Finding out where a leak is on your roof isn’t always as easy as it would appear to be. When trying to locate a roof leak, use the following guidelines to assist you. NOTE: whenever you see the words “the leak area,” it refers to an area within a 10 foot (3 meter) diameter of the leak.
Flat or Low-Slope Roofs
Inspect any roof drains near the leak area. If they are plugged or draining slowly, then there is a strong chance that they are the reason for the leaks. Drains are rarely waterproof if they are plugged. They are generally designed and constructed for water to flow in one direction only…down.
Inspect any material seams in the area of the leak. Just because you see “tar” or adhesive sticking out under a lap, it doesn’t mean that the material is adhered properly. Take a flat blade about 2 inches (5 cm) long (like a pocketknife blade), and gently run it along under the lap. If it slides in more than 1 inch (2.5 cm), then the seam should be sealed. If it slides in for the length of the 2 inch blade, it’s a good suspect for a leak.

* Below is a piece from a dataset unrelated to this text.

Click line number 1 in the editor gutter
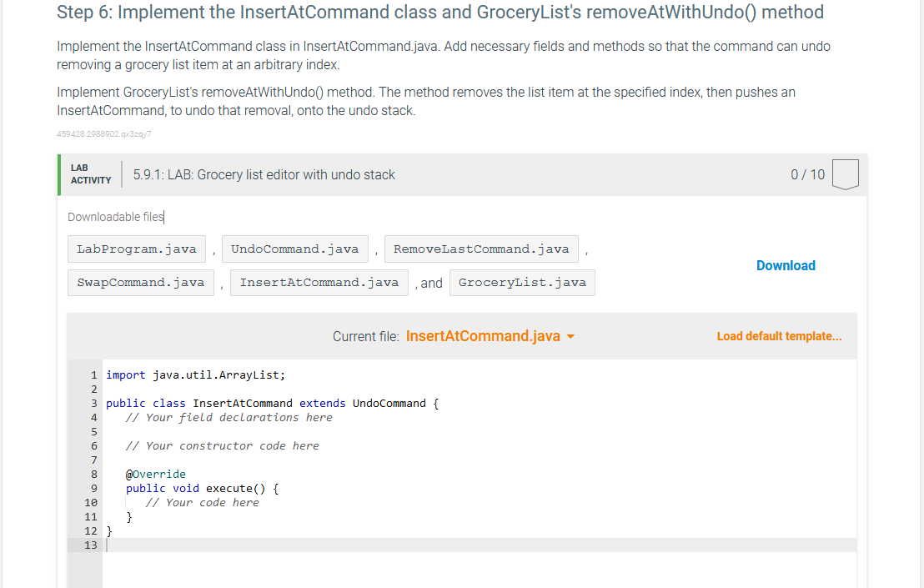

Look carefully at all penetrations for signs of problems. Problems include holes in the metal flashings, shrunken pitch pan filler, deteriorated caulking, curled flashing flanges that are sticking up through the roof membrane, or any other visible defects. Look for blisters that have been punctured.
Look closely at expansion joint seams. These are often faulty.
Check for splits in the area. Do this by walking the area with your feet close together and taking many small steps, turning in all directions. If there is a split, you’ll see the roof separate between your feet.
If the leak occurs near the edge of the building, check the edge metal. It can separate at the seams and tear the roof membrane in the process.
Check under debris. A lot times, if debris has been sitting on a roof for a long period of time, then it can hold water which will expedite roof deterioration. Bird, rodent, and other vermin nests have been found under piles of debris on roofs.
If you get a freak rain storm that dumps horrendous amounts of water on your roof in a short period of time, and all of a sudden you have half a dozen leaks where before there were none, don’t get overly excited. Most roofs are not designed or constructed to handle that much water all at once.
If you look carefully, and find nothing on the roof, then check your attic or ceiling space. What is mistaken for a roof leak can sometimes be a problem with the plumbing, especially with commercial buildings because fire sprinkler lines usually run along the attic space. This is often identified by a leak occurring when it isn’t raining.
Another problem that is frequently mistaken for a roof leak is a poorly designed roof-mounted HVAC unit. HVAC units can have faulty pans in them which will permit water to enter the building during a rain storm.